There were quite a few tech stocks that took off during the pandemic. One of them, of course, was Nuvei (TSX:NVEI), with shares of the company surging by almost 275% between its initial public offering (IPO) and all-time highs.
Yet since then, shares have dropped further and further and further. Now, if you had purchased at the time of the IPO, that $500 would be down to about $390 as of writing. And that would hurt, considering, at one point, it was worth about $1,858.
Even so, there has been some positive movement over the last few months — slow but positive. It might have some investors questioning whether now is the time to get back in on Nuvei stock. So, here is what I would consider before jumping back in.
What happened?
First off, let’s look at why shares jumped off in the first place. There was a lot of hype around the company, with Nuvei stock receiving a significant initial rise from its IPO price. After the initial jump, there was some volatility as investors considered whether it was indeed a solid long-term hold.
There were a few industry-specific factors as well. This included the payment processing industry seeing a shift as consumers reigned in cash. What’s more, tech stocks saw a major drop in share price starting back in 2022.
Then there were earnings. The company still has to report its fourth-quarter and full-year earnings. However, during the third quarter, the company managed to see a huge improvement. Revenue increased by 55% to US$304.9 million, with adjusted earnings before interest, taxes, depreciation and amortization (EBITDA) climbing 36%. However, its net loss hit US$18.1 million, compared to US$13 million in income the year before. Plus, adjusted net income fell by 9% during the quarter.

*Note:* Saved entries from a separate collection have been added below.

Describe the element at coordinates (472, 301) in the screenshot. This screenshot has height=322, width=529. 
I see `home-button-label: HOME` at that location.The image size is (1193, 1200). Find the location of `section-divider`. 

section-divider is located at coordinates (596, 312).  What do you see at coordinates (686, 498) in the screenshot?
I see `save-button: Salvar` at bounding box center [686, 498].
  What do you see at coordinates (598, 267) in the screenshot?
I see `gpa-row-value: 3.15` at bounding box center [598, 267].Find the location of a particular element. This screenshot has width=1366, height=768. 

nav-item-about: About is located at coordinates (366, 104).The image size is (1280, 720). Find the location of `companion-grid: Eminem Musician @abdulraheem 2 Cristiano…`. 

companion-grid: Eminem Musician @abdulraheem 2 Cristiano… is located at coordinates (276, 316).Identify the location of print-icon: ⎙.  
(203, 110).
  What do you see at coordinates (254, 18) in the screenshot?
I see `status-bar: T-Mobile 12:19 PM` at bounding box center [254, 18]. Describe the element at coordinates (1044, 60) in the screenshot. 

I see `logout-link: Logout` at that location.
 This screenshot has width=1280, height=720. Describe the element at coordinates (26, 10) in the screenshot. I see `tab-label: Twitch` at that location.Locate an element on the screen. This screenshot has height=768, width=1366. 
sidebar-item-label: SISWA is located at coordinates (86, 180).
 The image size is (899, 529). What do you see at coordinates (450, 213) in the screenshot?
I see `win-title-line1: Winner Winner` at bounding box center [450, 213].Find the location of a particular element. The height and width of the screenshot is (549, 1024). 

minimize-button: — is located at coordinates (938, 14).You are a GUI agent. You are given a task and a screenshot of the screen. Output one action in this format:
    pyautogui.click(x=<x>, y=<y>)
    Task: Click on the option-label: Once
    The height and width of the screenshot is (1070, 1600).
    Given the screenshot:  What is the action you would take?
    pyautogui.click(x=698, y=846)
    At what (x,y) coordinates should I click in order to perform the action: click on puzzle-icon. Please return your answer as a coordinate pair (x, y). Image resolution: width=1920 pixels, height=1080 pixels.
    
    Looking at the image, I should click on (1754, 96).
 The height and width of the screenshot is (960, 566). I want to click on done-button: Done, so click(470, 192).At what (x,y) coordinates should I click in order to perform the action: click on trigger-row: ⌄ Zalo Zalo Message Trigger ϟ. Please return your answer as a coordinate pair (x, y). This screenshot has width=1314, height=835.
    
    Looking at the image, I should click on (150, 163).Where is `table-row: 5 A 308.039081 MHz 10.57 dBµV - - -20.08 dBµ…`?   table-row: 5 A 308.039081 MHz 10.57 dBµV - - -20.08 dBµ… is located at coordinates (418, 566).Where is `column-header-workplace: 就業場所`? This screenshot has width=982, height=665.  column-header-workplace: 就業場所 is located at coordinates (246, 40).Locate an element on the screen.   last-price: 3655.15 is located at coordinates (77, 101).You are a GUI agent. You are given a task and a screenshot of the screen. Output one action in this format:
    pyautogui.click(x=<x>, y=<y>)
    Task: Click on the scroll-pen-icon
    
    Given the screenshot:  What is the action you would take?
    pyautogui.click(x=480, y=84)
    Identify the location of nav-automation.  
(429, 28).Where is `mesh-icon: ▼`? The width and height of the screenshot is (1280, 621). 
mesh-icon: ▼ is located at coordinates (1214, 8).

Still, investors were pleased to see that North America saw revenue grow 100% in the quarter, with Latin America up 81%. And there are continuing growth initiatives also underway. So, what’s next for the stock?
A rebound on the way?
What will need to happen before Nuvei stock can truly recover is the recovery of the market. There needs to be more global economic growth, especially where Nuvei stock operates. More consumer spending would mean more activity, after all. Furthermore, lower interest rates and inflation would also lead to less pressure on spending.
As for the company itself, Nuvei stock will need to set itself apart from other payment processing companies. This will likely come down to initiatives in technology, pricing and customer service. Plus, it will mean spending on product development and innovation, and that could be a hard balance in the near term.
Still, there are partnerships and acquisitions that the company could also try out. This would immediately help enter new markets and try new products, improving overall efficiency. Yet one thing I personally like about the stock is that it continues to have the same chief executive officer (CEO).
Philip Fayer has been the CEO since its start in 2003. That means he’s been through thick and thin with the company, especially in terms of economic performance. Fayer holds over 20 years of experience in the electronic payments industry, seeing the company establish itself as a leader in over 150 currencies.
Bottom line
Overall, Nuvei stock doesn’t look expensive at these levels. What’s more, shares are lower than when they came on the market! While Nuvei stock is down 17% in the last year, it’s climbed 94% since bottoming out back in October.
If Nuvei stock can continue to improve its future performance, with stable profit and revenue, as well as expand through acquisitions and new markets, it could be a huge winner for investors today, especially for when the market recovers.